Wer eine Wohnung sucht hat bestimmte Vorstellungen, das geht über die Größe in qm bis zu der Anzahl der Zimmer aber auch die Lage ist bei vielen sehr wichtig. Nun schaut man im Internet oder in der lokalen Zeitung nach passenden Wohnungen, doch was kann man eigentlich tun, wenn man feststellt dass die Wohnung weniger qm hat als in der Anzeige angegeben?

Urteil des BGH
Der Bundesgerichtshof hat auch in so einem Fall ein Urteil (Az. VIII ZR 256/09) gesprochen. Wenn eine Wohnung um mindestens 10 Prozent kleiner ist als in der Anzeige stand, dann darf der Mieter die Miete entsprechend kürzen und er darf dazu noch nachträglich zu viel bezahltes Geld zurückfordern.

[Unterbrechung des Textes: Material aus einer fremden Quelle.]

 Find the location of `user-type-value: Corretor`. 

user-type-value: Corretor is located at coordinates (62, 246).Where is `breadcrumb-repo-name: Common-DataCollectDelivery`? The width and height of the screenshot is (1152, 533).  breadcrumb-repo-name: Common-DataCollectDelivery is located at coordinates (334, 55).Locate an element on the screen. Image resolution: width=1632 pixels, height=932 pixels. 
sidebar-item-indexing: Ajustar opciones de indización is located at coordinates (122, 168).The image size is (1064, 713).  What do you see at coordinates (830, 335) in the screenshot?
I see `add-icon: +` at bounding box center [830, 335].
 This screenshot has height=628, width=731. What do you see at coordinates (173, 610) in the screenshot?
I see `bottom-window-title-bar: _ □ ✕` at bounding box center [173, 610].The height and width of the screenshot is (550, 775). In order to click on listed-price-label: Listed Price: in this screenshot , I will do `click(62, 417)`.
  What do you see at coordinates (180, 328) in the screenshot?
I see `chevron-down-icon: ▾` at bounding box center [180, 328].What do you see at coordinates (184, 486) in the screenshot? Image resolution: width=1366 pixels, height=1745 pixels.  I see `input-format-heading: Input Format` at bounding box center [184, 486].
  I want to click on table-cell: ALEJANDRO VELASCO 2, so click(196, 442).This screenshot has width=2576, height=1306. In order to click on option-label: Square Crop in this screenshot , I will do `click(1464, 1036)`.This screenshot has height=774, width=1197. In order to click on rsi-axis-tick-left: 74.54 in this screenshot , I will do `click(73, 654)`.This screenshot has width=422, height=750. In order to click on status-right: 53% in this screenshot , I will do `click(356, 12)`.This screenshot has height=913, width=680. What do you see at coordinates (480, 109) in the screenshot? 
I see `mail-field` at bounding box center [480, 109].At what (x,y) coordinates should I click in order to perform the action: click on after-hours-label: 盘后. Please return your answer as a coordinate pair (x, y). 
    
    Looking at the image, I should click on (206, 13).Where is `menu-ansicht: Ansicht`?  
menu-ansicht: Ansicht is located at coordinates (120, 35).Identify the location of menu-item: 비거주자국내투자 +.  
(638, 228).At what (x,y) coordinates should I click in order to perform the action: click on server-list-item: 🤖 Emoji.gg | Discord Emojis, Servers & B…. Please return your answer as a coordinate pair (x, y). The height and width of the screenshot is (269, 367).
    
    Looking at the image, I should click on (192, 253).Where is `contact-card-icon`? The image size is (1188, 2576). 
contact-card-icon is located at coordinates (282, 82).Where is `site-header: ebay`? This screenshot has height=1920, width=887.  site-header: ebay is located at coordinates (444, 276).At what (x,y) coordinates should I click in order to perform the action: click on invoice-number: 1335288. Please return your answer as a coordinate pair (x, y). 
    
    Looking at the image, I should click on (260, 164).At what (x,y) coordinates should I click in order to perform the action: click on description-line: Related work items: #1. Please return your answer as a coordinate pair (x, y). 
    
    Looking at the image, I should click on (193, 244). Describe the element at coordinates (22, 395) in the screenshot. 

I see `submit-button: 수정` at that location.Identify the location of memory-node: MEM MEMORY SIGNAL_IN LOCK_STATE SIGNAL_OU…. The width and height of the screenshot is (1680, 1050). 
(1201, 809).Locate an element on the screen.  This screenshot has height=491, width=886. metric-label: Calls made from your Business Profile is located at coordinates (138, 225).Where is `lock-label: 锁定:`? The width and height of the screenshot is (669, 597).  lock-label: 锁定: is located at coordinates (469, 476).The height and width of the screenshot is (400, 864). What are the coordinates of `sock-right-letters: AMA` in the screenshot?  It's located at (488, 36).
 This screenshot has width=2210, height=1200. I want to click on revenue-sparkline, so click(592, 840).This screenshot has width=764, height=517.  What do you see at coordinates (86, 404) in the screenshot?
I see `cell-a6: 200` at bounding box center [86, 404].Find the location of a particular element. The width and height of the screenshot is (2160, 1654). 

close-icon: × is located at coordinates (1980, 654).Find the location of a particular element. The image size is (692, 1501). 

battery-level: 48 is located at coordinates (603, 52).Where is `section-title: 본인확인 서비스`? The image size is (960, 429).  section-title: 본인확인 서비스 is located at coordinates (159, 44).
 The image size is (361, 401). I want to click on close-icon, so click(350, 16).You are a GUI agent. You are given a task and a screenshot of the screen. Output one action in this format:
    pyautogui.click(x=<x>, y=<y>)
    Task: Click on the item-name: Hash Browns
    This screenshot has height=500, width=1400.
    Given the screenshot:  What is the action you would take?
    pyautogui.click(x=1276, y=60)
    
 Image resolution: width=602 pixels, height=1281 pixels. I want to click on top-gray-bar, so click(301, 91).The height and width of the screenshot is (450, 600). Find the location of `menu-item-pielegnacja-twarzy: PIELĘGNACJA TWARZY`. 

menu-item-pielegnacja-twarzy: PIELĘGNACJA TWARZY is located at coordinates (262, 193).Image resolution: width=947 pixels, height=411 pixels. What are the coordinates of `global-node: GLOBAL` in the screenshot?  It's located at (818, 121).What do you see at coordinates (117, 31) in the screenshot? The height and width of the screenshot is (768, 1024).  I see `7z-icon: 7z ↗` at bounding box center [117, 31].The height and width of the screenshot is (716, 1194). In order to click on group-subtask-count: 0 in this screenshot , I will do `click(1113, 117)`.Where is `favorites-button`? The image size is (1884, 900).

Folgender Fall wurde verhandelt
In diesem Fall vor dem Bundesgerichtshof hat ein Vermieter ein Formular benutzt, bei dem es keine freie Fläche gab für die Angabe der Wohnfläche. In der Anzeige hat der Vermieter die Wohnung mit ca. 76 qm angeboten. Zudem hat er der Mieterin vor dem unterzeichnen des Mietvertrages einen Grundriss der Wohnfläche gegeben, mit detaillierten Angaben zur Wohnfläche. Es hat sich dann einige Zeit später herausgestellt dass die Wohnung keine 76 qm groß war sondern nur etwa 53 qm. Die Richter des Bundesgerichtshofes haben Grundriss und die Anzeige als verbindliche Vereinbarung zur Wohnfläche gewertet, deshalb auch der Rat an alle Mieter, diese beiden Dokumente aufzuheben. Damit wurde Vermietern, die absichtlich keine Wohnfläche in den Mietvertrag schreiben, deutliche Grenzen gesetzt.